Geneesmiddelen die het P-glycoproteïne en / of het CYP3A4-iso-enzym beïnvloeden, kunnen de absorptie beïnvloeden en de concentratie van nilotinib in het bloedplasma verhogen. In klinische onderzoeken naar het gecombineerde gebruik van nilotinib en imatinib werd een toename van de AUC van nilotinib met 18-40% en de AUC van imatinib met 18-39% opgemerkt.

Tasigna mag niet worden gebruikt in combinatie met antiaritmica (zoals disopyramide, sotalol, kinidine, procaïnamide, amiodaron) en andere geneesmiddelen die verlenging van het QT-interval veroorzaken (zoals haloperidol, claritromycine, halofantrine, bepridil, pimozide, moxifloxacine, methadon).

Bij een enkele dosis Tasigna met midazolam bij gezonde personen werd een toename van de concentratie van laatstgenoemde met 30% opgemerkt, maar de mate van metabolisme tot de belangrijkste metaboliet (1-hydroxyimidazolam) veranderde niet.

De oplosbaarheid van nilotinib is afhankelijk van de pH-waarde, dus als deze stijgt, neemt de oplosbaarheid van het medicijn af. Bij gezonde vrijwilligers met een duidelijke verhoging van de pH als gevolg van de inname van esomeprazol (gedurende 5 dagen, 40 mg eenmaal daags), was de afname van de absorptie van nilotinib matig (afname van de Cmax en AUC met respectievelijk 27 en 34%). Indien nodig kan Tasigna worden gebruikt in combinatie met protonpompremmers.
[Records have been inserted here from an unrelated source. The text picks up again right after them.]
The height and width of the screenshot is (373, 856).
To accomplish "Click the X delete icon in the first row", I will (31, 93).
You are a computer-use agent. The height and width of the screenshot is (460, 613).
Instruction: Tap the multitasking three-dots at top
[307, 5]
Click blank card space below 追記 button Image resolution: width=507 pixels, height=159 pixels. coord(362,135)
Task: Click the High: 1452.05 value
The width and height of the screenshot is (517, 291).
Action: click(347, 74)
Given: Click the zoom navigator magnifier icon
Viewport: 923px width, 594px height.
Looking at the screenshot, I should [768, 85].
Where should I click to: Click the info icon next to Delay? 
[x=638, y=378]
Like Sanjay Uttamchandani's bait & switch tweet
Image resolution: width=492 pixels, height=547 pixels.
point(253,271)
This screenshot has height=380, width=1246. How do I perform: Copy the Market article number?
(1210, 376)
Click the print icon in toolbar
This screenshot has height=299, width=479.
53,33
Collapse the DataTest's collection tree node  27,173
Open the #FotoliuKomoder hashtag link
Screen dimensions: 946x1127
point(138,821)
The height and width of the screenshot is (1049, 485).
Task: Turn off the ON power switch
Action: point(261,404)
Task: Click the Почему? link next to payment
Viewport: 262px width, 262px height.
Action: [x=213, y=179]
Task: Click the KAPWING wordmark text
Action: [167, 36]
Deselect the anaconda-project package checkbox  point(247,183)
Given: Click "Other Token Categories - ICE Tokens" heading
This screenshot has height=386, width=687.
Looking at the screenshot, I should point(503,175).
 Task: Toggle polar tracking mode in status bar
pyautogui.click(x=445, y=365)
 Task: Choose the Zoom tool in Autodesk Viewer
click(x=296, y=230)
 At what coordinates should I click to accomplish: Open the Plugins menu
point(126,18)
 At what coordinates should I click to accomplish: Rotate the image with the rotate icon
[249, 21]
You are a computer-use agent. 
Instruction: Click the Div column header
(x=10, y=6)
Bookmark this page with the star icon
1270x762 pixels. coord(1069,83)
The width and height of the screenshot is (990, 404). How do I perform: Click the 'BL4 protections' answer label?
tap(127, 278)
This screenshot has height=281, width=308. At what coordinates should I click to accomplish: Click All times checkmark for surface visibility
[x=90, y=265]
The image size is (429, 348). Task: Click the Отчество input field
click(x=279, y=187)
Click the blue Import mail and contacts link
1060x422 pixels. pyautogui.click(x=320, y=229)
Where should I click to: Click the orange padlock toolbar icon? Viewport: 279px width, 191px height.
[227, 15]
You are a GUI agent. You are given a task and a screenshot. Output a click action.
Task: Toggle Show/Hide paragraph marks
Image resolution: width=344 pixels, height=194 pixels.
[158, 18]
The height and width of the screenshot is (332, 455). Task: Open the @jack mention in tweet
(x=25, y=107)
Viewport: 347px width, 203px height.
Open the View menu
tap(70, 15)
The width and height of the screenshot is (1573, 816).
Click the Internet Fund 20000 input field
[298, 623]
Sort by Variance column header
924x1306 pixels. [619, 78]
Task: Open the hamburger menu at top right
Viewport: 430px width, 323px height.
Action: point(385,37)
Er waren geen geneesmiddelinteracties bij gelijktijdig gebruik van hematopoëtische stimulantia (zoals erytropoëtines en granulocytkoloniestimulerende factor), anagrelide, hydroxycarbamide.

Bij gezonde vrijwilligers had nilotinib geen klinisch significant effect op de farmacologische eigenschappen van warfarine.

Wanneer Tasigna met voedsel wordt ingenomen, neemt de opname van het geneesmiddel toe, waardoor de plasmaconcentratie toeneemt.

Analogen

Tasigna's analogen zijn: Albitinib, Afinitor, Bosulif, Vargatef, Votrient, Giotrif, Glemihib, Gefitinib, Genfatinib, Gleevec, Gistamel, Jakavi, Zelboraf, Iglib, Ibransa, Immenbruvika, Iressa, Inlistelta, Kaprelsa, Kaprelsa, Sutent, Tagrisso, Erlotinib, enz.

Voorwaarden voor opslag

Buiten bereik van kinderen bewaren bij een temperatuur beneden 30 ° C.

De houdbaarheid is 3 jaar.

Voorwaarden voor uitgifte van apotheken

Op recept verkrijgbaar.

Recensies over Tasigna

Er zijn weinig beoordelingen over Tasigna, wat hoogstwaarschijnlijk te wijten is aan de specifieke kenmerken van de toepassing. Artsen geven aan dat nilotinib het voorkeursgeneesmiddel is voor de behandeling van chronische myeloïde leukemie, vooral in het geval van ondoeltreffendheid van eerdere therapie met Glivec. Tasigna is zelfs bij langdurig gebruik effectief, maar is over het algemeen moeilijk te verdragen. Er worden verschillende bijwerkingen genoemd, waaronder misselijkheid, gebrek aan eetlust, duizeligheid, hoofdpijn, pijn in gewrichten en botten, zwelling, enz.

Prijs voor Tasigna in apotheken

De kosten van het medicijn zijn afhankelijk van de dosering, het aantal capsules in de verpakking, evenals de apotheekketen en de regio van verkoop. De geschatte prijs voor Tasigna 150 mg is 153708 roebel. per verpakking van 112 capsules. Een verpakking van 120 Tasigna-capsules van 200 mg kan worden gekocht voor RUB 163.062. achter.

Anna Kozlova
Anna Kozlova

Anna Kozlova Medisch journalist Over de auteur

Opleiding: Rostov State Medical University, specialiteit "General Medicine".

Informatie over het medicijn is gegeneraliseerd, wordt alleen ter informatie verstrekt en vervangt de officiële instructies niet. Zelfmedicatie is gevaarlijk voor de gezondheid!